*** Opening Given entries ***

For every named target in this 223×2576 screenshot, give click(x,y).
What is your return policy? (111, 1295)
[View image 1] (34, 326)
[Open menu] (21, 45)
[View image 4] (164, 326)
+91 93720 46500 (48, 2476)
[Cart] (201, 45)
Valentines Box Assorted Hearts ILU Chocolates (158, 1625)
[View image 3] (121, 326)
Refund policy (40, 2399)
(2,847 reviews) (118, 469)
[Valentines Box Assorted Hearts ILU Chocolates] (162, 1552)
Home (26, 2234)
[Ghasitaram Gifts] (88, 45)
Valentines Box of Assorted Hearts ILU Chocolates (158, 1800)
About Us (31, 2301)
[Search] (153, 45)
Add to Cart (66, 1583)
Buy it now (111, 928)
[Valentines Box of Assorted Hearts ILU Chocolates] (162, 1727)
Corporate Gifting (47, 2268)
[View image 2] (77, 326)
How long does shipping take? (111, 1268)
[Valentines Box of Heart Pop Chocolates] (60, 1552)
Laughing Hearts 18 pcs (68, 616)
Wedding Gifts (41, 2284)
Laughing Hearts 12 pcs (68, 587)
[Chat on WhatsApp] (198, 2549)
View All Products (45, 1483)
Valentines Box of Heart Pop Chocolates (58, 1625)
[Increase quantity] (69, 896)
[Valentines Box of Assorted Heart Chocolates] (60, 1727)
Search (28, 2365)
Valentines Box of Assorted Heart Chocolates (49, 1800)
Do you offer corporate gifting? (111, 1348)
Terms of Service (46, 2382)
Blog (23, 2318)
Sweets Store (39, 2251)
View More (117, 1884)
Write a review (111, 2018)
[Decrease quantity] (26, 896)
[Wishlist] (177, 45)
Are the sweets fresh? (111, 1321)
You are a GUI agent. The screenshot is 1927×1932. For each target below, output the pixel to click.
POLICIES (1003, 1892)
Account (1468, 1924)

*** Closing Given entries ***

▶ [Assignment]: Transcribe the records exactly as they appear.

▶ [Response to this exercise]:
For every named target in this 223×2576 screenshot, give click(x,y).
What is your return policy? (111, 1295)
[View image 1] (34, 326)
[Open menu] (21, 45)
[View image 4] (164, 326)
+91 93720 46500 (48, 2476)
[Cart] (201, 45)
Valentines Box Assorted Hearts ILU Chocolates (158, 1625)
[View image 3] (121, 326)
Refund policy (40, 2399)
(2,847 reviews) (118, 469)
[Valentines Box Assorted Hearts ILU Chocolates] (162, 1552)
Home (26, 2234)
[Ghasitaram Gifts] (88, 45)
Valentines Box of Assorted Hearts ILU Chocolates (158, 1800)
About Us (31, 2301)
[Search] (153, 45)
Add to Cart (66, 1583)
Buy it now (111, 928)
[Valentines Box of Assorted Hearts ILU Chocolates] (162, 1727)
Corporate Gifting (47, 2268)
[View image 2] (77, 326)
How long does shipping take? (111, 1268)
[Valentines Box of Heart Pop Chocolates] (60, 1552)
Laughing Hearts 18 pcs (68, 616)
Wedding Gifts (41, 2284)
Laughing Hearts 12 pcs (68, 587)
[Chat on WhatsApp] (198, 2549)
View All Products (45, 1483)
Valentines Box of Heart Pop Chocolates (58, 1625)
[Increase quantity] (69, 896)
[Valentines Box of Assorted Heart Chocolates] (60, 1727)
Search (28, 2365)
Valentines Box of Assorted Heart Chocolates (49, 1800)
Do you offer corporate gifting? (111, 1348)
Terms of Service (46, 2382)
Blog (23, 2318)
Sweets Store (39, 2251)
View More (117, 1884)
Write a review (111, 2018)
[Decrease quantity] (26, 896)
[Wishlist] (177, 45)
Are the sweets fresh? (111, 1321)
You are a GUI agent. The screenshot is 1927×1932. For each target below, output the pixel to click.
POLICIES (1003, 1892)
Account (1468, 1924)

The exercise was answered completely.